* Assignment
Every entry should be given again exactly, with nothing dropped.

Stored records

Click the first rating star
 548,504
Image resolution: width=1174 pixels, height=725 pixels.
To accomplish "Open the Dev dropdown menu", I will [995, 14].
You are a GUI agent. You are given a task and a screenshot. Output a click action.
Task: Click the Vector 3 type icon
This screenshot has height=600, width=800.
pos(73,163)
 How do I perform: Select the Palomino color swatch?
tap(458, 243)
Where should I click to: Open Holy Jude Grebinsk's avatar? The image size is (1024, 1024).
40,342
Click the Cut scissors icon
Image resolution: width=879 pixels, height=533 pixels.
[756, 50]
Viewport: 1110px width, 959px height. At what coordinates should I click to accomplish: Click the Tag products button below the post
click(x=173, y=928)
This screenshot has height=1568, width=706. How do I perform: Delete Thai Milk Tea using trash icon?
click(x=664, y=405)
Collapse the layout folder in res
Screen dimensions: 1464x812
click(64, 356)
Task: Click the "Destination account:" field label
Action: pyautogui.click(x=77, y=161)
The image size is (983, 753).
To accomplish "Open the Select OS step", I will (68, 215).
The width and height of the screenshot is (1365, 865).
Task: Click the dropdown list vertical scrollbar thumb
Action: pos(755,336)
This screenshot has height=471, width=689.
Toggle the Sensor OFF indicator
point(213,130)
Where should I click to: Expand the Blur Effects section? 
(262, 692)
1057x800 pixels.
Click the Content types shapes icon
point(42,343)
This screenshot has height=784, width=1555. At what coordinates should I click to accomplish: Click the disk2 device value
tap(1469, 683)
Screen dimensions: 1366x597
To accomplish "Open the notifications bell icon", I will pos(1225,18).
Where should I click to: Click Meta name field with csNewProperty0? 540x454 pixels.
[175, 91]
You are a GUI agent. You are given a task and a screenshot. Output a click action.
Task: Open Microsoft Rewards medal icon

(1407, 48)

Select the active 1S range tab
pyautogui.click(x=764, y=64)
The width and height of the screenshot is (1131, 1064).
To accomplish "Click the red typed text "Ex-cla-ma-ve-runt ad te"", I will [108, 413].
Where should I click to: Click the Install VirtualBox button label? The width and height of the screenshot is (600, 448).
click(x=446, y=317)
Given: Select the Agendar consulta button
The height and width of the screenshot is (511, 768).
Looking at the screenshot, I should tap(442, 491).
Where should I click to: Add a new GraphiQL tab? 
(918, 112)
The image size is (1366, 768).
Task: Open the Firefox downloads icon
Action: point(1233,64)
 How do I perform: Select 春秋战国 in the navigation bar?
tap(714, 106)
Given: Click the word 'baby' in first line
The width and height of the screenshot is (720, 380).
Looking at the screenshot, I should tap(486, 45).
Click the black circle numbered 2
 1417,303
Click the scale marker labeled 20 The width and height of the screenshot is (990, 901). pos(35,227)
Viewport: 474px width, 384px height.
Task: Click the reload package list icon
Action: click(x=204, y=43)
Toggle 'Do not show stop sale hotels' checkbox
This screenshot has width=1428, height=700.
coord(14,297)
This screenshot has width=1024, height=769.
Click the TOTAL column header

* Answer box
Click the first rating star
 548,504
Image resolution: width=1174 pixels, height=725 pixels.
To accomplish "Open the Dev dropdown menu", I will [995, 14].
You are a GUI agent. You are given a task and a screenshot. Output a click action.
Task: Click the Vector 3 type icon
This screenshot has height=600, width=800.
pos(73,163)
 How do I perform: Select the Palomino color swatch?
tap(458, 243)
Where should I click to: Open Holy Jude Grebinsk's avatar? The image size is (1024, 1024).
40,342
Click the Cut scissors icon
Image resolution: width=879 pixels, height=533 pixels.
[756, 50]
Viewport: 1110px width, 959px height. At what coordinates should I click to accomplish: Click the Tag products button below the post
click(x=173, y=928)
This screenshot has height=1568, width=706. How do I perform: Delete Thai Milk Tea using trash icon?
click(x=664, y=405)
Collapse the layout folder in res
Screen dimensions: 1464x812
click(64, 356)
Task: Click the "Destination account:" field label
Action: pyautogui.click(x=77, y=161)
The image size is (983, 753).
To accomplish "Open the Select OS step", I will (68, 215).
The width and height of the screenshot is (1365, 865).
Task: Click the dropdown list vertical scrollbar thumb
Action: pos(755,336)
This screenshot has height=471, width=689.
Toggle the Sensor OFF indicator
point(213,130)
Where should I click to: Expand the Blur Effects section? 
(262, 692)
1057x800 pixels.
Click the Content types shapes icon
point(42,343)
This screenshot has height=784, width=1555. At what coordinates should I click to accomplish: Click the disk2 device value
tap(1469, 683)
Screen dimensions: 1366x597
To accomplish "Open the notifications bell icon", I will pos(1225,18).
Where should I click to: Click Meta name field with csNewProperty0? 540x454 pixels.
[175, 91]
You are a GUI agent. You are given a task and a screenshot. Output a click action.
Task: Open Microsoft Rewards medal icon

(1407, 48)

Select the active 1S range tab
pyautogui.click(x=764, y=64)
The width and height of the screenshot is (1131, 1064).
To accomplish "Click the red typed text "Ex-cla-ma-ve-runt ad te"", I will [108, 413].
Where should I click to: Click the Install VirtualBox button label? The width and height of the screenshot is (600, 448).
click(x=446, y=317)
Given: Select the Agendar consulta button
The height and width of the screenshot is (511, 768).
Looking at the screenshot, I should tap(442, 491).
Where should I click to: Add a new GraphiQL tab? 
(918, 112)
The image size is (1366, 768).
Task: Open the Firefox downloads icon
Action: point(1233,64)
 How do I perform: Select 春秋战国 in the navigation bar?
tap(714, 106)
Given: Click the word 'baby' in first line
The width and height of the screenshot is (720, 380).
Looking at the screenshot, I should tap(486, 45).
Click the black circle numbered 2
 1417,303
Click the scale marker labeled 20 The width and height of the screenshot is (990, 901). pos(35,227)
Viewport: 474px width, 384px height.
Task: Click the reload package list icon
Action: click(x=204, y=43)
Toggle 'Do not show stop sale hotels' checkbox
This screenshot has width=1428, height=700.
coord(14,297)
This screenshot has width=1024, height=769.
Click the TOTAL column header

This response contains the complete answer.